Polizeisprecher Torsten Wendt erklärt: „Das ist schon ein beträchtliches Ausmaß – aber leider passieren solche Delikte mittlerweile schon fast einmal pro Woche.“

Der Spremberger Polizeichef Frank Baum bestätigt: „Regelmäßig fahren unsere Beamten in Tagebauanlagen, weil sich dort vor allem Buntmetalldiebe an fremdem Eigentum vergehen.“ Erst im Februar dieses Jahres hatten Unbekannte aus dem Tagebau Jänschwalde 800 Meter Kupferkabel mitgenommen.

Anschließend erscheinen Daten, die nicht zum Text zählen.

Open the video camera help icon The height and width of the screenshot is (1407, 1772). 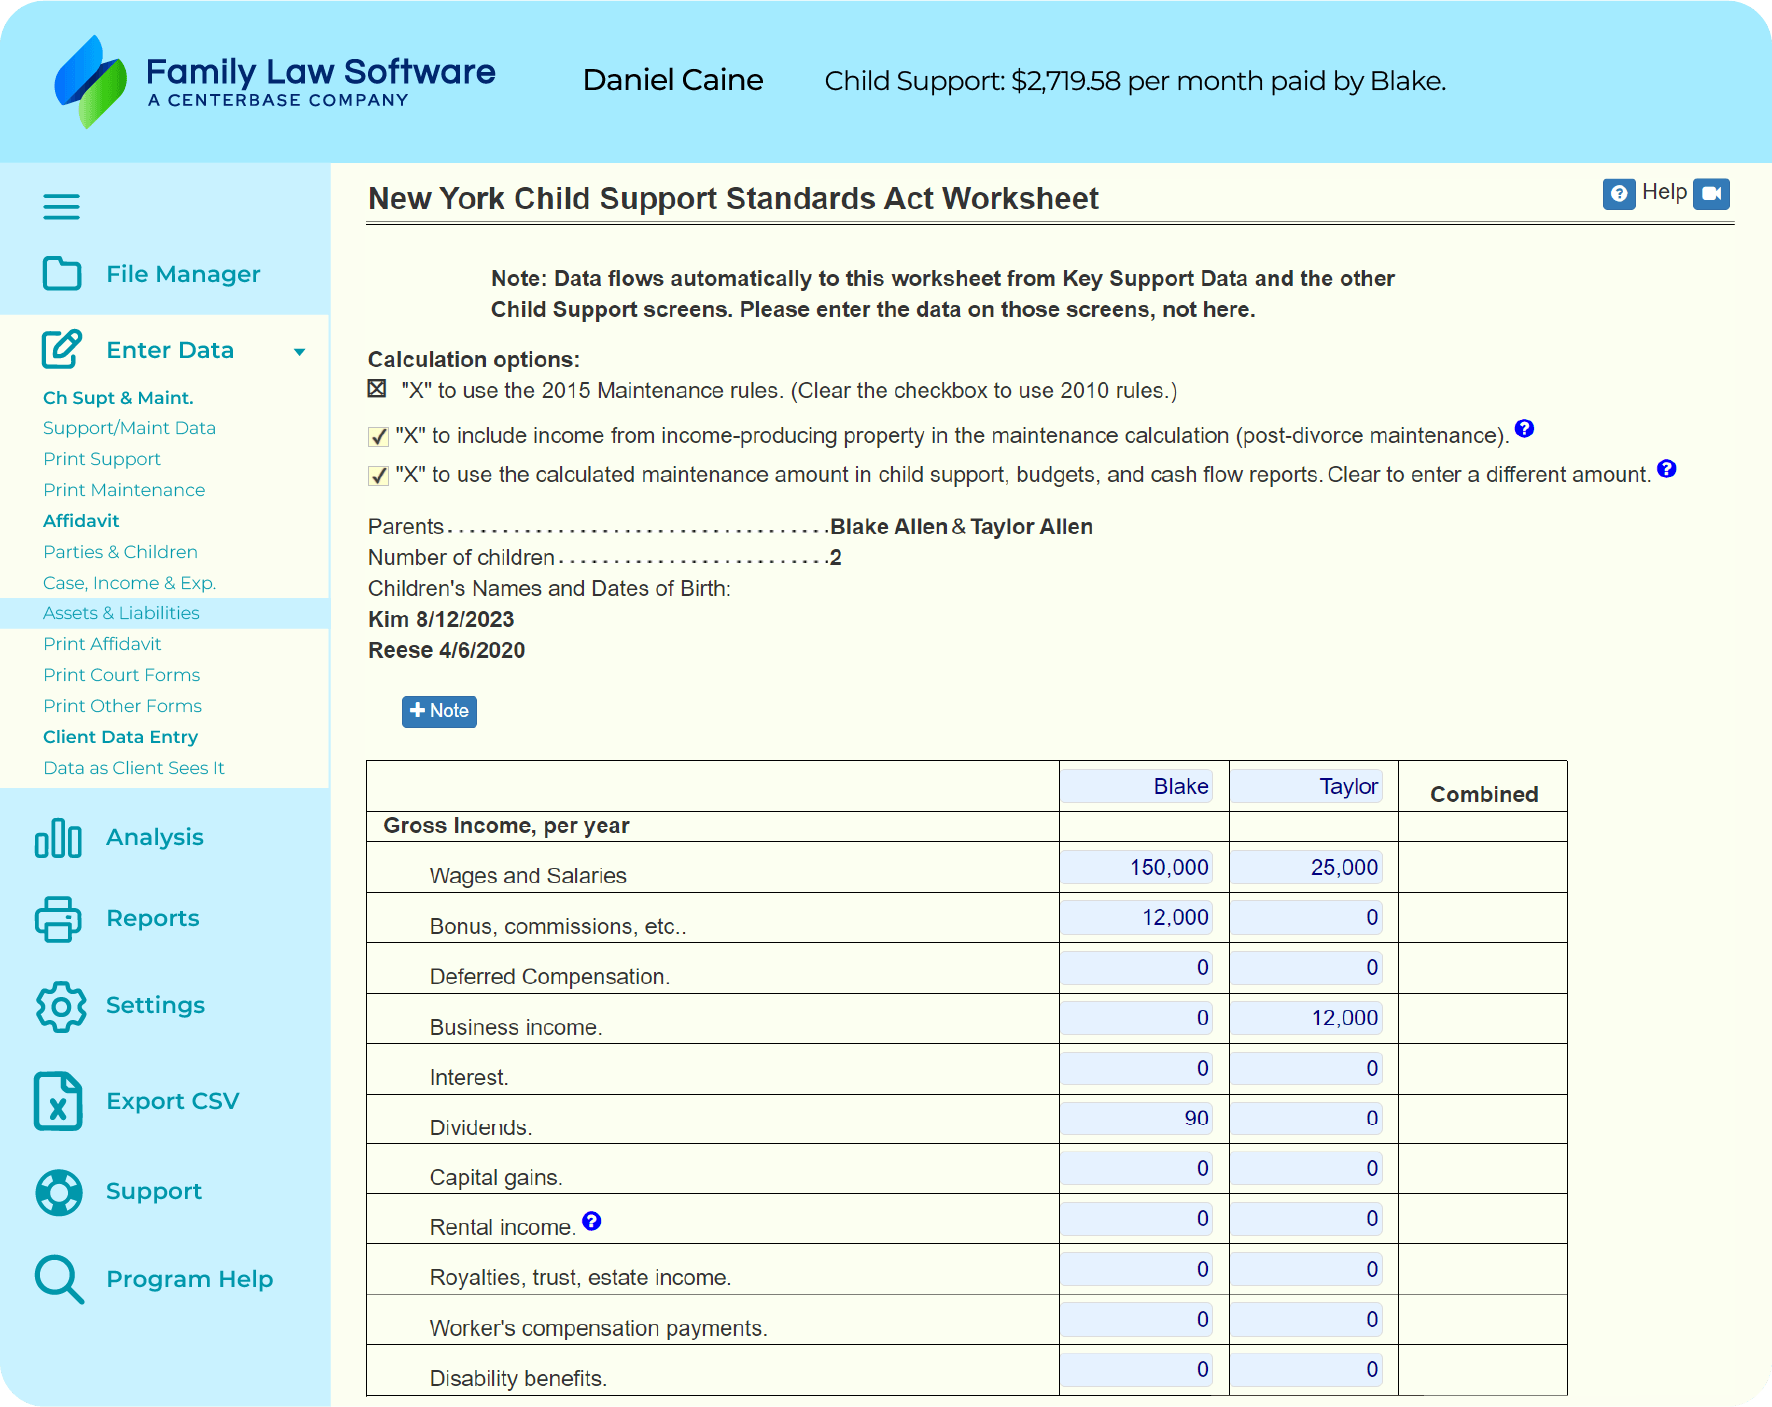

Den Schaden schätzten die Ermittler damals auf 7000 Euro.

Das Material stehlen die Täter nach Angaben der Polizei-Pressestelle meistens in einer Firma, um es im nächsten Unternehmen wieder zu verhökern – und auf diese Weise an Geld zu kommen. „Viele der Diebe handeln aus permanenter Geldnot heraus“, sagt Pressesprecher Torsten Wendt. „Erst in der vergangenen Woche haben wir in der Bärenbrücker Straße in Cottbus zwei Schrottdiebe gestellt, die über längere Zeit versuchten, sich mit solchen Straftaten über Wasser zu halten.“

Auch im Bereich des Cottbuser Ausbesserungswerkes der Bahn hatten Polizeibeamte im August zwei junge Männer ertappt, die im Begriff waren, einen Diebstahl zu begehen: Einer der beiden Täter trug demnach 25 Meter Kupferkabel sowie Werkzeug und Handschuhe bei sich.

Zwischen den Gleisen fanden die Ermittler weitere 20 Meter Kabel, die zum Transport bereitlagen.

So geht Polizeisprecher Torsten Wendt auch im aktuellen Fall aus dem Tagebau Welzow Süd nicht davon aus, dass es sich bei den Tätern um gewiefte Experten handelt.

Vielmehr schienen sich die Diebe nach seinen Worten das lange Wochenende ausgesucht zu haben, weil ihnen genügend Zeit zur Verfügung stand. „Oft stammen die Täter sogar aus der näheren Umgebung“, erläutert der Experte.